Они делали немалый крюк – километров 500, если не больше. Конечно, короче было ехать через Петропавловск – от Щучьего и Шумихи через Курган, держась на юго-восток (Женя любила ориентироваться по странам света – следя по карте за направлением; карта же – как и компас – в любом путешествии у нее всегда была с собой). Пятнадцать лет назад только так бы и поехали. Но теперь Петропавловск – это другая страна, Казахстан. Пересекать ее значило проезжать две таможни. А какая там очередь – никто не знает. И хотя в черной «Волге» не было ни оружия, ни боеприпасов, ни наркотиков, Леша и Саня хорошо знали, что такое таможенники на всем бывшем советском пространстве и как отличается их скромная зарплата от их реального заработка. Потому и выбрали кружной путь.

Теперь в машине на заднем сиденье, кроме Жени, ехали посередине – Том и у правого окна – Мячик. Его, не знавшего, кажется, ни минуты покоя, в машине, как маленького, тут же сморил сон. Том не отрывал глаз от все время меняющейся впереди картины. Он молчал. Ему всегда было о чем подумать.

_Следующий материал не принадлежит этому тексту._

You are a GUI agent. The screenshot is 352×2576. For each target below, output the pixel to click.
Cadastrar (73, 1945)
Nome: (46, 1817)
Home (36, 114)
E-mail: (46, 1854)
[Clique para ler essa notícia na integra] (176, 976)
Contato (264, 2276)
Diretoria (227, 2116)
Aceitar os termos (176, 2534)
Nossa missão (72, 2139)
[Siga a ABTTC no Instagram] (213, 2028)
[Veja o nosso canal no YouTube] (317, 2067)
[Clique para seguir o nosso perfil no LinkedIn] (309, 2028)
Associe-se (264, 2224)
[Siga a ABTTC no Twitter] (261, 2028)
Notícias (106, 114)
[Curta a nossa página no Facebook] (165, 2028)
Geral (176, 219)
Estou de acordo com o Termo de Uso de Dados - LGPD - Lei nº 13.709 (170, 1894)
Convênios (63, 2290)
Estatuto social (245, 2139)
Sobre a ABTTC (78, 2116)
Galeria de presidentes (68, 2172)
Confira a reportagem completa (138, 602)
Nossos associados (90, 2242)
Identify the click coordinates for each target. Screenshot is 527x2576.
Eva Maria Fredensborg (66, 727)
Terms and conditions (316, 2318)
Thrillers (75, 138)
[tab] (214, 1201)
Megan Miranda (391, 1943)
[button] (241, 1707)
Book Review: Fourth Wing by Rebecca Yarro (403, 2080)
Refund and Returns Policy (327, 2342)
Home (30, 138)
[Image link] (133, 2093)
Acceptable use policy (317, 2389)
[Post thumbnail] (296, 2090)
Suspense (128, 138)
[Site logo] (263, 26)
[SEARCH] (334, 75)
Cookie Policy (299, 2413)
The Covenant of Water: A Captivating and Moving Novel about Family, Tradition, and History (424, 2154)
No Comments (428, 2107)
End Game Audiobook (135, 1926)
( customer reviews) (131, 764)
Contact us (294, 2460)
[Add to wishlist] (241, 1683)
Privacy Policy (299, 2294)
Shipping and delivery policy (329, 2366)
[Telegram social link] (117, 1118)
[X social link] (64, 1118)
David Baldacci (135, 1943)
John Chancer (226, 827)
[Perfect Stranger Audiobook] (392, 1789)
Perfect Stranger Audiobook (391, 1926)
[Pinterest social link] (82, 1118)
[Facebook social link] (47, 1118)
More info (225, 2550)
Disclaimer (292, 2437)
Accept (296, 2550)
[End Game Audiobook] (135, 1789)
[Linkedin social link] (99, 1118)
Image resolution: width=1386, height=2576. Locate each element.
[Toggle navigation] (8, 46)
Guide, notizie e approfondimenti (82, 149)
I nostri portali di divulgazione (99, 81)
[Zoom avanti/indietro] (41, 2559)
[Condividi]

А Женя загрустила – впервые за путешествие она почувствовала, что соскучилась по родителям. Еще она думала о бабушке и дедушке, которые уехали на целых полтора месяца отдыхать в Евпаторию: отдых там был, по их сведениям, дешевый. Бабушка объявила, что не была в этом городе с четырех лет и давным-давно задумала поездку. А дедушка, прекрасный пловец, озабочен был лишь одним – не слишком ли мелкое прибрежное море на известном детском курорте и не придется ли долго брести по воде до того места, где можно наконец нырнуть. Но он уже звонил в Москву и радостно сообщил Жене, с которой у него были одни ныряльные вкусы, что все в порядке и что ему не хватает здесь для полного счастья только ее.

И правда – почему она с ними не поехала?.. Море, пляж, ярко-голубое небо, дальние заплывы с дедушкой… Она никогда не видела Евпаторию, но очень ясно представляла себе черноморский город по бабушкиным рассказам.

…И Женя стала вспоминать бабушкин рассказ про детство – про то, как именно в Евпатории много-много лет назад у нее проснулась память.

Женя давно заметила, что разные люди помнят себя с разного возраста. Папа, например, установил, что его первые воспоминания – с трех лет. Его папа (то есть Женин дедушка) вносит в комнату огромного, больше чем трехлетний Женин папа, мишку. И папа сначала пугается, а потом кричит от радости по-индейски.